→ Excerpt to read
————

First generate some sample data:
x_edge = linspace(-5,27,33)
y_edge = linspace(-7,7,15)
x_center = 0.5*(x_edge[:-1] + x_edge[1:])
y_center = 0.5*(y_edge[:-1] + y_edge[1:])
X,Y = meshgrid(x_center,y_center)
pts_chosen = where(abs(X-Y**2) < 4., 1, 0)
pts_chosen = where(logical_or(X>24, Y<-4), 0, pts_chosen)
pcolorcells(x_edge,y_edge,pts_chosen, cmap=cm.Blues,
edgecolor=[.8,.8,.8], linewidth=0.1)
The array pts_chosen has been defined with the value 1 in the dark blue cells in the figure above, and 0 elsewhere.
In this case the points can be covered by a Ruled Rectangle with ixy = ‘y’ most efficiently, giving a polygon that covers only the selected points. Note we use method = 0 to generate a Ruled Rectangle that covers all the grid cells:
rr = region_tools.ruledrectangle_covering_selected_points(x_center, y_center,
pts_chosen, ixy='y', method=0,
verbose=True)
pcolorcells(x_edge,y_edge,pts_chosen, cmap=cm.Blues,
edgecolor=[.8,.8,.8], linewidth=0.1)
xv,yv = rr.vertices()
plot(xv,yv,'r',label='Ruled Rectangle')
legend(loc='lower right')
title('With ixy=2 and method=0');
Extending rectangles to cover grid cells
RuledRectangle covers 80 grid points
By contrast, if we use ixy = ‘x’, the minimal Ruled Rectangle covering the selected cells will also cover a number of cells that were not selected:
rr = region_tools.ruledrectangle_covering_selected_points(x_center, y_center,
pts_chosen, ixy='x', method=0,
verbose=True)
pcolorcells(x_edge,y_edge,pts_chosen, cmap=cm.Blues,
edgecolor=[.8,.8,.8], linewidth=0.1)
xv,yv = rr.vertices()
plot(xv,yv,'r',label='Ruled Rectangle')
legend(loc='lower right')
title('With ixy=1 and method=0');
Extending rectangles to cover grid cells
RuledRectangle covers 129 grid points
Note that if we use method = 1 then the Ruled Rectangle covers the center of each cell but not the entire grid cell for cells near the boundary:
rr = region_tools.ruledrectangle_covering_selected_points(x_center, y_center,
pts_chosen, ixy='y', method=1,
verbose=True)
pcolorcells(x_edge,y_edge,pts_chosen, cmap=cm.Blues,
edgecolor=[.8,.8,.8], linewidth=0.1)
xv,yv = rr.vertices()
plot(xv,yv,'r',label='Ruled Rectangle')
legend(loc='lower right')
title('With ixy=2 and method=1');
RuledRectangle covers 63 grid points
With ixy=’x’ and method=1 the Ruled Rectangle degenerates in the upper right corner to a line segment that covers only the cell centers:
rr = region_tools.ruledrectangle_covering_selected_points(x_center, y_center,
pts_chosen, ixy='x', method=1,
verbose=True)

————

→ Data extract

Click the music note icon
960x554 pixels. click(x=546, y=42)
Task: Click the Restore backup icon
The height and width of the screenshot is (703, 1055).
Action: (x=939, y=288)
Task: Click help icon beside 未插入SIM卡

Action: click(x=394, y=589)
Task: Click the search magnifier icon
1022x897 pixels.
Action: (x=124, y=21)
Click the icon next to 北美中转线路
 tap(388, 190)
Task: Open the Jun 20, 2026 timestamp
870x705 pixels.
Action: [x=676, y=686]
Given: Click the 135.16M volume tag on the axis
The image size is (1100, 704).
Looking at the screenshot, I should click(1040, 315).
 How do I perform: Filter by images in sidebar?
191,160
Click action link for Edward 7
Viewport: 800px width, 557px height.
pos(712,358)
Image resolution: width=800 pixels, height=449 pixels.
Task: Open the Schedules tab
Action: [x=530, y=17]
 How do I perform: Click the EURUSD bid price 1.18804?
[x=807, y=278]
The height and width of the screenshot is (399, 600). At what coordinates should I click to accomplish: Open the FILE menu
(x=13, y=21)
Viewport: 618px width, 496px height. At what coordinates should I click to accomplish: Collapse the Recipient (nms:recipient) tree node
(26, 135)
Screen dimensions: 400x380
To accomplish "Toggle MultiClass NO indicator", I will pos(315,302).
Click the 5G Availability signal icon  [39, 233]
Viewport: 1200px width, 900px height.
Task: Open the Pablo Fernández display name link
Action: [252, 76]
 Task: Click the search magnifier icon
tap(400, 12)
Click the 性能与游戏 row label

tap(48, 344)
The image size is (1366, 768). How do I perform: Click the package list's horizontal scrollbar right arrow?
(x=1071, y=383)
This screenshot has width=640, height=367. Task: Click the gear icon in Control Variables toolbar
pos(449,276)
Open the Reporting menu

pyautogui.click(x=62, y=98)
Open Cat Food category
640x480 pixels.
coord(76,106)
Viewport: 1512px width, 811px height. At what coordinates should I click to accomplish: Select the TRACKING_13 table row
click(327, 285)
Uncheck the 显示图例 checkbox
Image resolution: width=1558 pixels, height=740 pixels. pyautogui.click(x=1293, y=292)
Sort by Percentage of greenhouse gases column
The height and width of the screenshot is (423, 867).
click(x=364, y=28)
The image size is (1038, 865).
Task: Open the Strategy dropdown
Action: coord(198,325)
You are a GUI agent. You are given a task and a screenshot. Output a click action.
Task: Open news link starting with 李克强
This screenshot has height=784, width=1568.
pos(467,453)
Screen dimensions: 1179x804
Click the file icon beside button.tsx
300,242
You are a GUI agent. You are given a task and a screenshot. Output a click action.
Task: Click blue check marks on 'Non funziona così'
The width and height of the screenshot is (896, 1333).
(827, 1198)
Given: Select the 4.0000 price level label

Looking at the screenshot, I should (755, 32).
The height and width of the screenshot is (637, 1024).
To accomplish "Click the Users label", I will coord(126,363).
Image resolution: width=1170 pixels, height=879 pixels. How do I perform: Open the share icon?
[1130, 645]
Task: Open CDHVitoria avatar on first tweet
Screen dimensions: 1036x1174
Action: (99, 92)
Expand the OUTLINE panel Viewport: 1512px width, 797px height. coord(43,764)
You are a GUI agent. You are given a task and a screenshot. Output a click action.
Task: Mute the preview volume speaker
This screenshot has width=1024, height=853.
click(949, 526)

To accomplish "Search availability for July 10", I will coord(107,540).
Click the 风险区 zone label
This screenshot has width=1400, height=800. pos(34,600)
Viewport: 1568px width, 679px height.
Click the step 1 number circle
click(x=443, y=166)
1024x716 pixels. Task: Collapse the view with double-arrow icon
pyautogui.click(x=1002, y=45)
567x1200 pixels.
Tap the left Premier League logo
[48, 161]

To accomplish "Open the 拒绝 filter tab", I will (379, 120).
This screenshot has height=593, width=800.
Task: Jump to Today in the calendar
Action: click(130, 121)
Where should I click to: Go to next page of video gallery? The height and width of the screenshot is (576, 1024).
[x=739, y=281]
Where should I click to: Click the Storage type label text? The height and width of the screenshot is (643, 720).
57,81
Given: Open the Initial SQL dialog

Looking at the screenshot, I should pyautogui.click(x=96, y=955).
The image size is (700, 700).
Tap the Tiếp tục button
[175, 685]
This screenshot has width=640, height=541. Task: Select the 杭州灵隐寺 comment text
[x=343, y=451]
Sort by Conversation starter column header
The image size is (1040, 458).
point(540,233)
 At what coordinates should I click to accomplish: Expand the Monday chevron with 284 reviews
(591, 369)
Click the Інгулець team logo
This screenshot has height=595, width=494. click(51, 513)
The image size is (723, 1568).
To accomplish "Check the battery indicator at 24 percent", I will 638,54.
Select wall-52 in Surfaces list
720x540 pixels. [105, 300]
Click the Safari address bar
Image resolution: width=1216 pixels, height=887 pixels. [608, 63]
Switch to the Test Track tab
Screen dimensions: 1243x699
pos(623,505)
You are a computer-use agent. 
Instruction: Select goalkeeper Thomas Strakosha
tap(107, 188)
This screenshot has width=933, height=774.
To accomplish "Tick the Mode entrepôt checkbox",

————

→ Parts of the exercise
- A) Answer these questions about the Ruled Rectangle excerpt:
(i) How many grid points does the Ruled Rectangle cover with ixy='y' and method=0?
(ii) How many grid points does it cover with ixy='x' and method=0?
(iii) With method = 1, what does the Ruled Rectangle cover for cells near the boundary?
- B) Can you transcribe the Ruled Rectangle excerpt, everything from "x_center = 0.5*(x_edge[:-1]" down to "Y<-4), 0, pts_chosen)"?
The records have no connection to the Ruled Rectangle excerpt.

→ Outputs by task
- A)
(i) 80 grid points.
(ii) 129 grid points.
(iii) The center of each cell, but not the entire grid cell.

- B)
x_center = 0.5*(x_edge[:-1] + x_edge[1:])
y_center = 0.5*(y_edge[:-1] + y_edge[1:])
X,Y = meshgrid(x_center,y_center)
pts_chosen = where(abs(X-Y**2) < 4., 1, 0)
pts_chosen = where(logical_or(X>24, Y<-4), 0, pts_chosen)